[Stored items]
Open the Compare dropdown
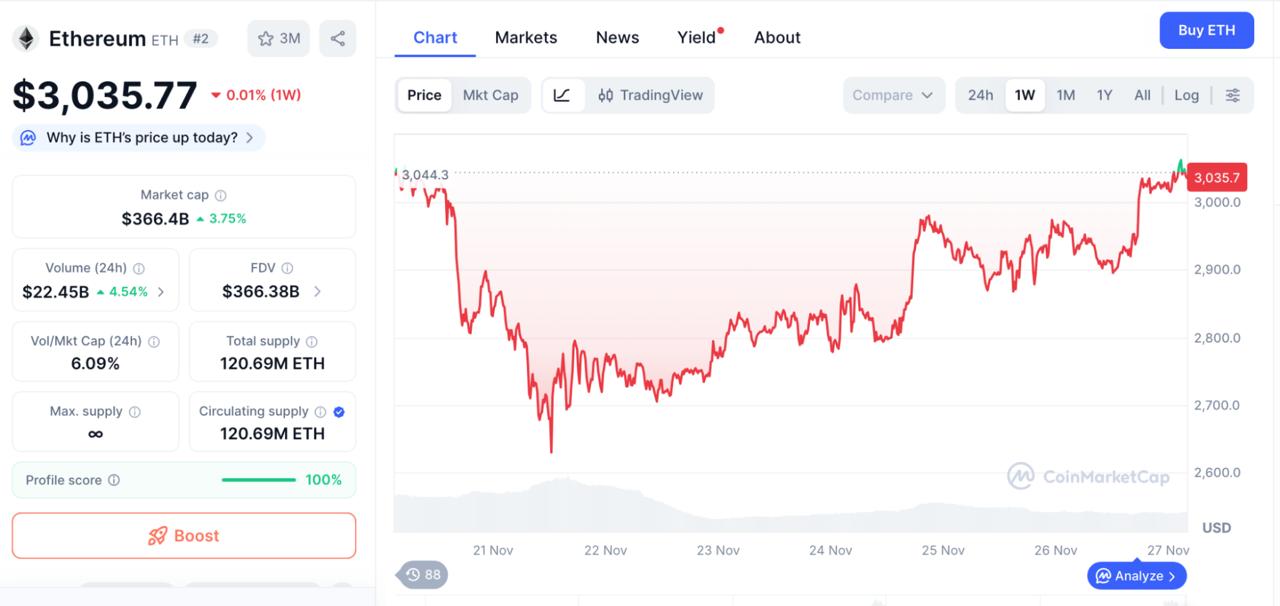This screenshot has height=606, width=1280. point(893,95)
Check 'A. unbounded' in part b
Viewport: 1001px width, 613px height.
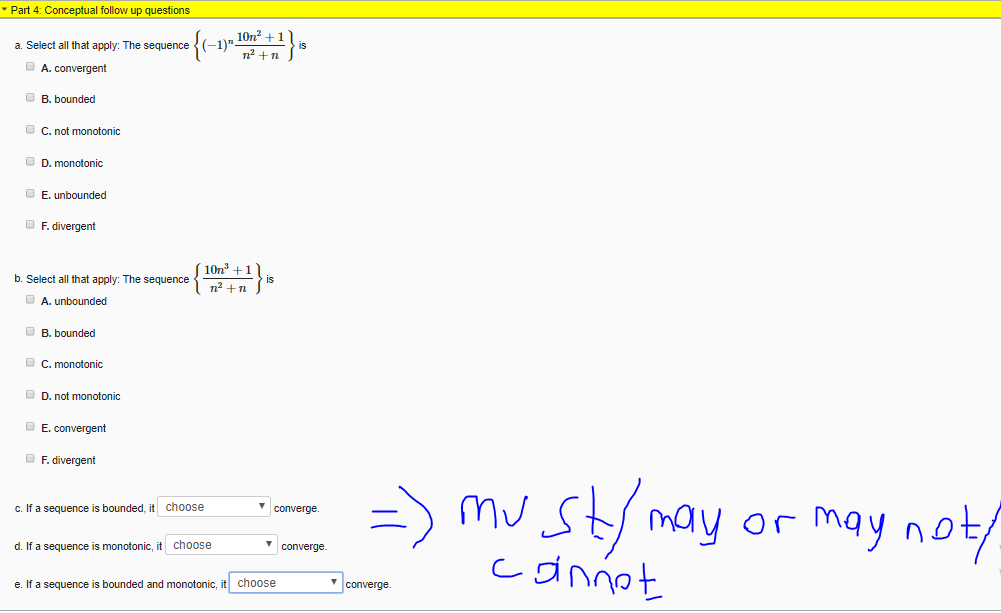tap(30, 299)
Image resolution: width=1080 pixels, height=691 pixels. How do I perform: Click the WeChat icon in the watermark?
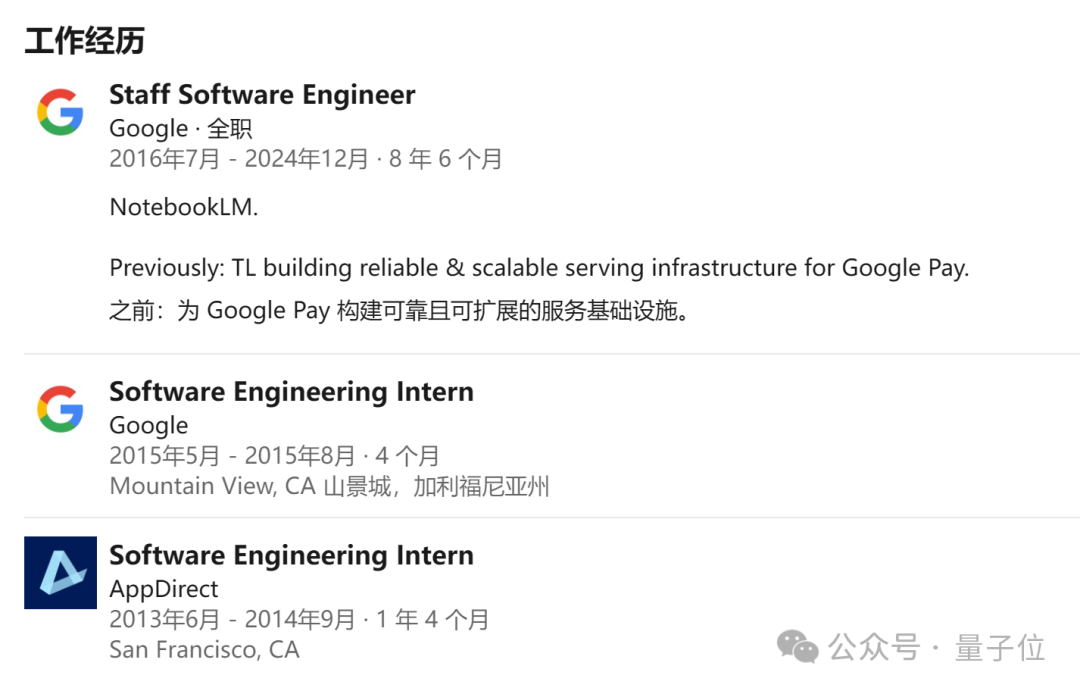click(798, 647)
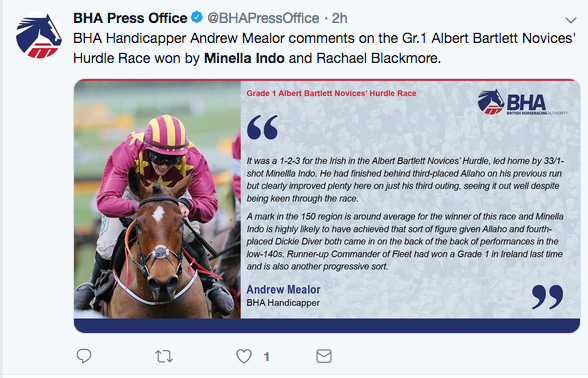The image size is (588, 378).
Task: Open the tweet options chevron menu
Action: (571, 20)
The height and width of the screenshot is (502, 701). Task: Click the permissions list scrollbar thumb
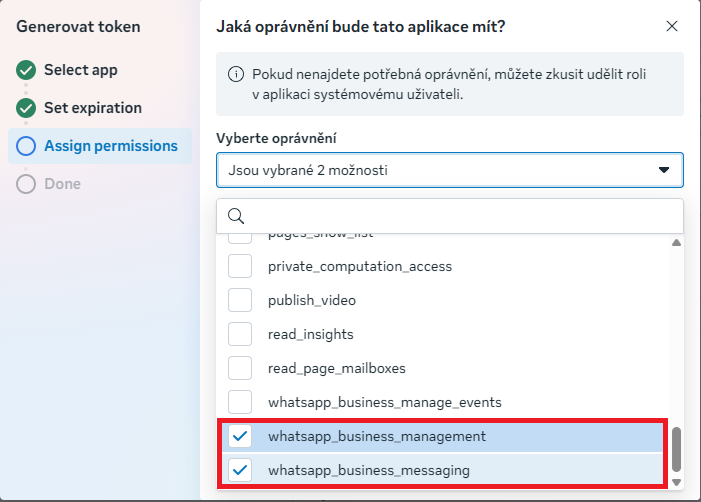point(676,450)
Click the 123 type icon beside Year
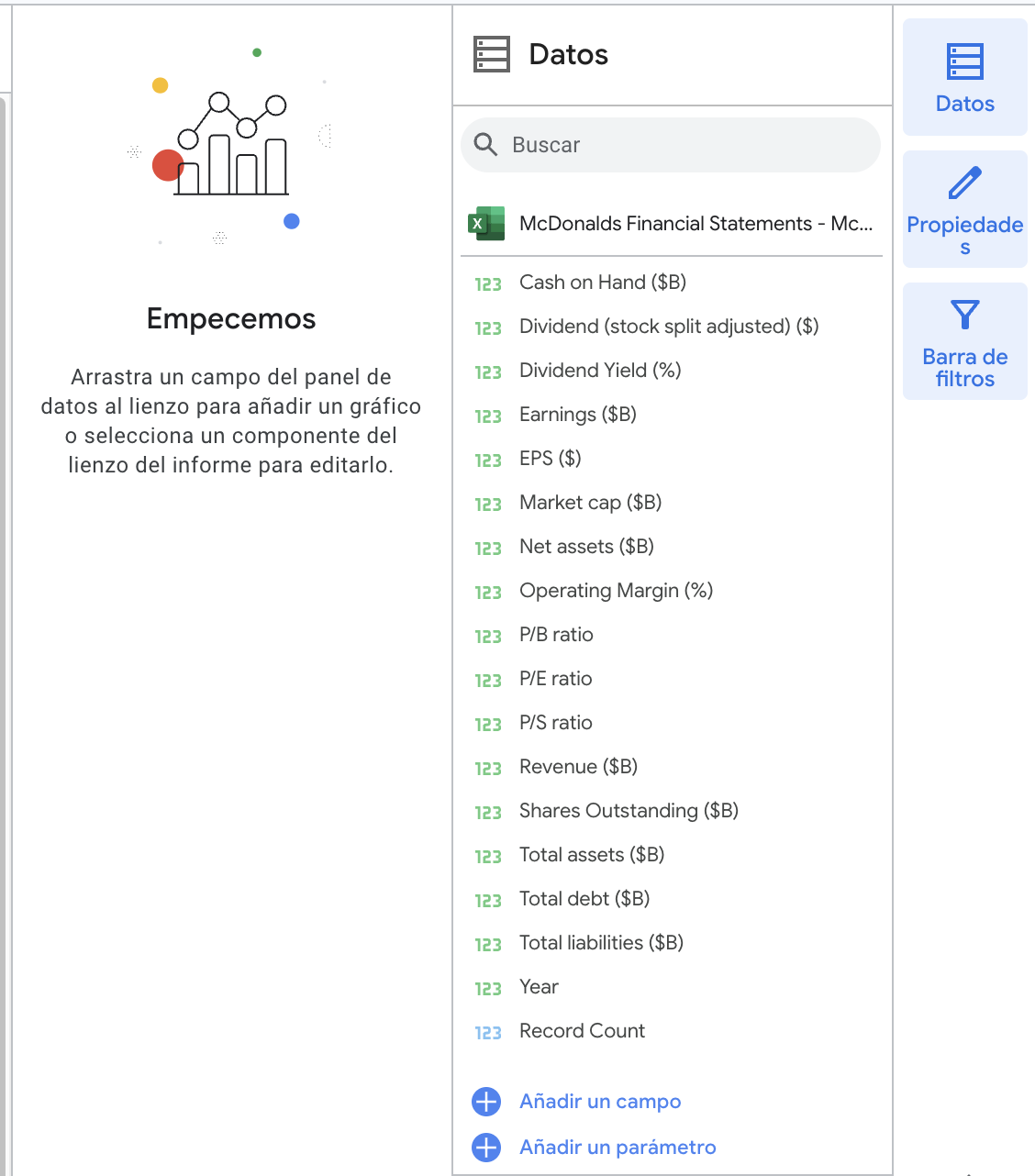The width and height of the screenshot is (1035, 1176). coord(488,988)
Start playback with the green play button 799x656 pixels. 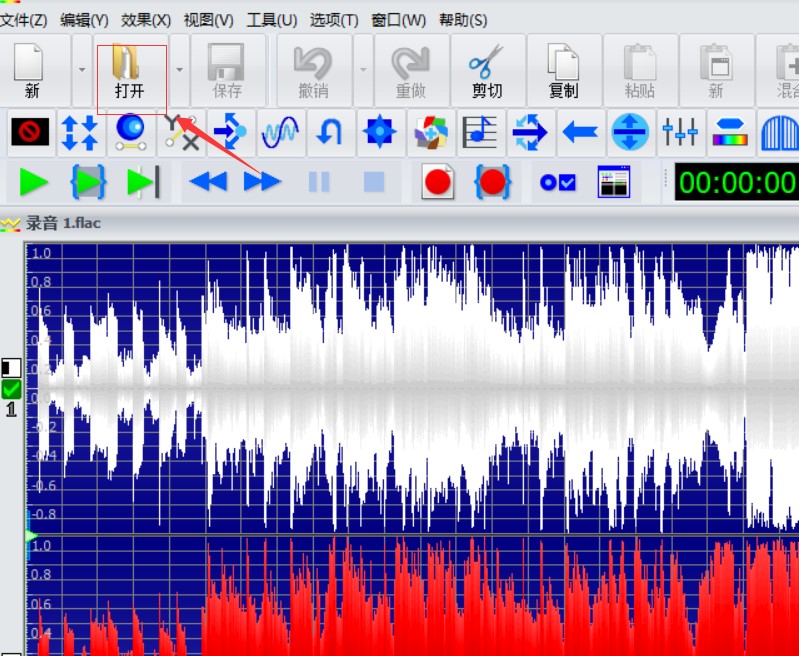(x=34, y=182)
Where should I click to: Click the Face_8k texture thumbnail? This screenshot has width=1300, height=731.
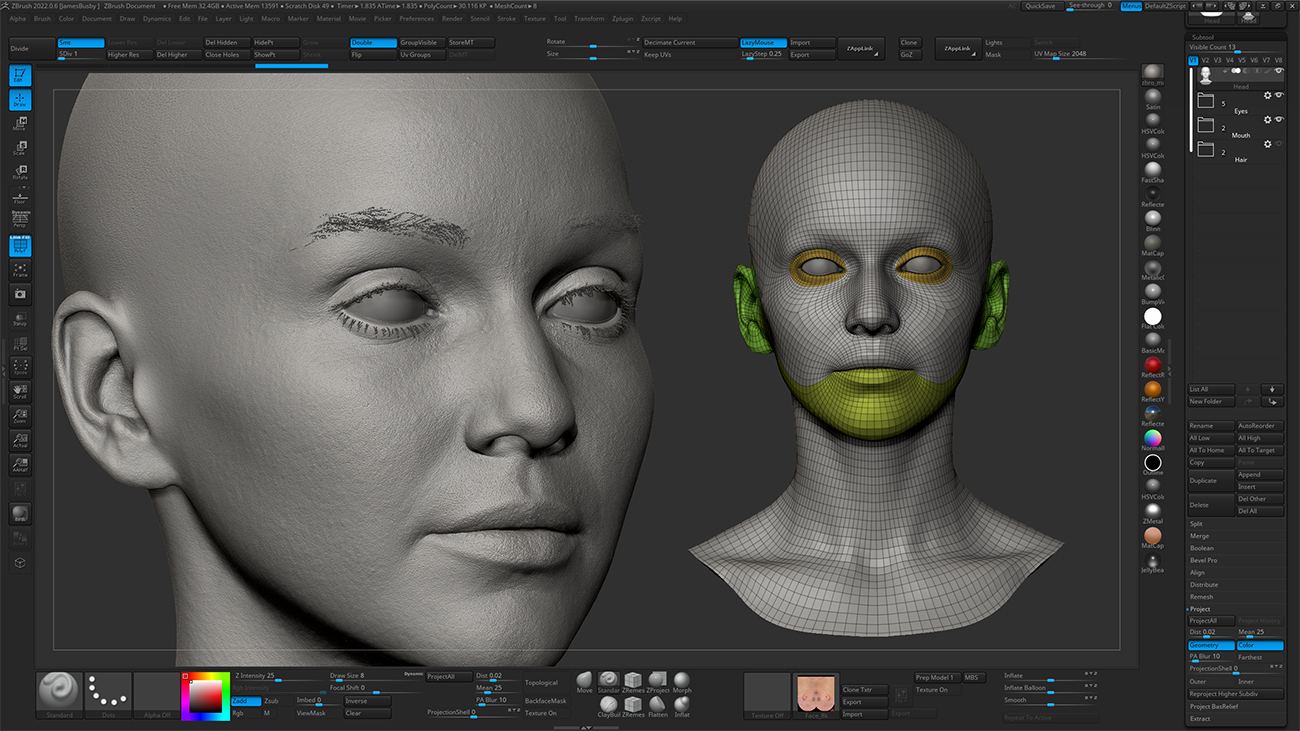[818, 695]
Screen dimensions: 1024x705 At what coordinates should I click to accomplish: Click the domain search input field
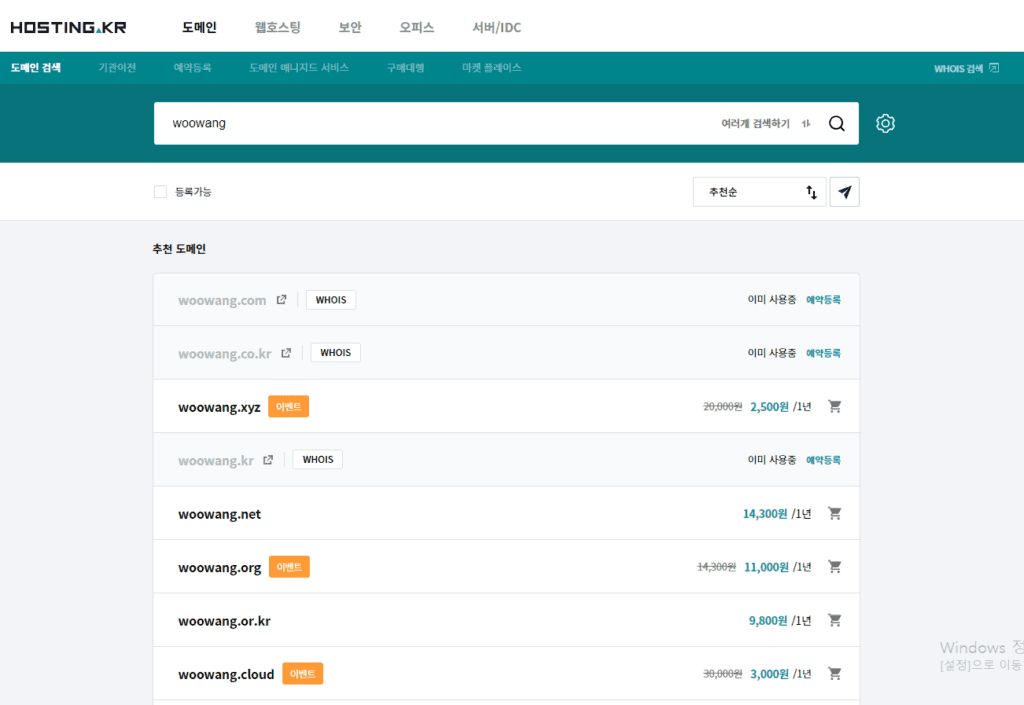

• EXERCISE PROMPT:
Print the lines from the line with "Where should I" to the end of the data above. Include both ends, exclude the pictures, and add nothing else.

• EXERCISE RESPONSE:
Where should I click to: Click the Face_8k texture thumbnail? This screenshot has width=1300, height=731.
[818, 695]
Screen dimensions: 1024x705 At what coordinates should I click to accomplish: Click the domain search input field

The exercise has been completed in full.